* **Data for the task**:
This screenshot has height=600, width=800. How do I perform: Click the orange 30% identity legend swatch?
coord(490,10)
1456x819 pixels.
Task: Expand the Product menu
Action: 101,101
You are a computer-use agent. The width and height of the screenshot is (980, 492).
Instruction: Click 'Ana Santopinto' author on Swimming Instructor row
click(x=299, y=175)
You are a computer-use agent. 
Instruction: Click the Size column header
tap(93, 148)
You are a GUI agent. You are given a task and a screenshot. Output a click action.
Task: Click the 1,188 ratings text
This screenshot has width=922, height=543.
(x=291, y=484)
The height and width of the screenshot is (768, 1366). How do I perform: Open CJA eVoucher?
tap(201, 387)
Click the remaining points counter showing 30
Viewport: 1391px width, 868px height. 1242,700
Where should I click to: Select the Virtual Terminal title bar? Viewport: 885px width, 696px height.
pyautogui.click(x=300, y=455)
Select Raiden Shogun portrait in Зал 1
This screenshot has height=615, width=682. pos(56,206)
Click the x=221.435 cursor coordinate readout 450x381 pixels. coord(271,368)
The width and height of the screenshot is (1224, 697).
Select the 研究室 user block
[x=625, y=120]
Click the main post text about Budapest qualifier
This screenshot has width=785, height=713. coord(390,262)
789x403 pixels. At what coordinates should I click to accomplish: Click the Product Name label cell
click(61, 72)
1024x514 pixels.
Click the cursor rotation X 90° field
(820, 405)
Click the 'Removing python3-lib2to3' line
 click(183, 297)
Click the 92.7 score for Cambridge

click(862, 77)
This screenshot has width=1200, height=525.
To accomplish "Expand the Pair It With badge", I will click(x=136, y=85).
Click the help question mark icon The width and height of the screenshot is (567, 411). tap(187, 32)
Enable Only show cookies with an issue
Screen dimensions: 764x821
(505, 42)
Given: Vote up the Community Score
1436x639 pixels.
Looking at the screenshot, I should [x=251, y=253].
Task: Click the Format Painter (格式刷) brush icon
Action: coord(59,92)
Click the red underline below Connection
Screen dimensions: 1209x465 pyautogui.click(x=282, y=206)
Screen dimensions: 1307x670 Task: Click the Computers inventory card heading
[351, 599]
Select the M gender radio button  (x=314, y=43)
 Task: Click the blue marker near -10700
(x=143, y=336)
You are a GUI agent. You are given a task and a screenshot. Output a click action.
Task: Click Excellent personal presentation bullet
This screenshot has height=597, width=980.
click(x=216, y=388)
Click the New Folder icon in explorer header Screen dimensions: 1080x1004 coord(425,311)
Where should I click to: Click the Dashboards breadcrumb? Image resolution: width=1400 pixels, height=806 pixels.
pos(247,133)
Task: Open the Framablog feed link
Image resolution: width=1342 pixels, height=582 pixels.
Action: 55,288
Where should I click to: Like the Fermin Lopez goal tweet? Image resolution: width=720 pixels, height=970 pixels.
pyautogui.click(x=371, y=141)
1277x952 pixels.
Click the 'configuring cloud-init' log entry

* **What you are asked to do**: I would like the records restated exactly, with every line intact.

* **Exercise response**:
This screenshot has height=600, width=800. How do I perform: Click the orange 30% identity legend swatch?
coord(490,10)
1456x819 pixels.
Task: Expand the Product menu
Action: 101,101
You are a computer-use agent. The width and height of the screenshot is (980, 492).
Instruction: Click 'Ana Santopinto' author on Swimming Instructor row
click(x=299, y=175)
You are a computer-use agent. 
Instruction: Click the Size column header
tap(93, 148)
You are a GUI agent. You are given a task and a screenshot. Output a click action.
Task: Click the 1,188 ratings text
This screenshot has width=922, height=543.
(x=291, y=484)
The height and width of the screenshot is (768, 1366). How do I perform: Open CJA eVoucher?
tap(201, 387)
Click the remaining points counter showing 30
Viewport: 1391px width, 868px height. 1242,700
Where should I click to: Select the Virtual Terminal title bar? Viewport: 885px width, 696px height.
pyautogui.click(x=300, y=455)
Select Raiden Shogun portrait in Зал 1
This screenshot has height=615, width=682. pos(56,206)
Click the x=221.435 cursor coordinate readout 450x381 pixels. coord(271,368)
The width and height of the screenshot is (1224, 697).
Select the 研究室 user block
[x=625, y=120]
Click the main post text about Budapest qualifier
This screenshot has width=785, height=713. coord(390,262)
789x403 pixels. At what coordinates should I click to accomplish: Click the Product Name label cell
click(61, 72)
1024x514 pixels.
Click the cursor rotation X 90° field
(820, 405)
Click the 'Removing python3-lib2to3' line
 click(183, 297)
Click the 92.7 score for Cambridge

click(862, 77)
This screenshot has width=1200, height=525.
To accomplish "Expand the Pair It With badge", I will click(x=136, y=85).
Click the help question mark icon The width and height of the screenshot is (567, 411). tap(187, 32)
Enable Only show cookies with an issue
Screen dimensions: 764x821
(505, 42)
Given: Vote up the Community Score
1436x639 pixels.
Looking at the screenshot, I should [x=251, y=253].
Task: Click the Format Painter (格式刷) brush icon
Action: coord(59,92)
Click the red underline below Connection
Screen dimensions: 1209x465 pyautogui.click(x=282, y=206)
Screen dimensions: 1307x670 Task: Click the Computers inventory card heading
[351, 599]
Select the M gender radio button  (x=314, y=43)
 Task: Click the blue marker near -10700
(x=143, y=336)
You are a GUI agent. You are given a task and a screenshot. Output a click action.
Task: Click Excellent personal presentation bullet
This screenshot has height=597, width=980.
click(x=216, y=388)
Click the New Folder icon in explorer header Screen dimensions: 1080x1004 coord(425,311)
Where should I click to: Click the Dashboards breadcrumb? Image resolution: width=1400 pixels, height=806 pixels.
pos(247,133)
Task: Open the Framablog feed link
Image resolution: width=1342 pixels, height=582 pixels.
Action: 55,288
Where should I click to: Like the Fermin Lopez goal tweet? Image resolution: width=720 pixels, height=970 pixels.
pyautogui.click(x=371, y=141)
1277x952 pixels.
Click the 'configuring cloud-init' log entry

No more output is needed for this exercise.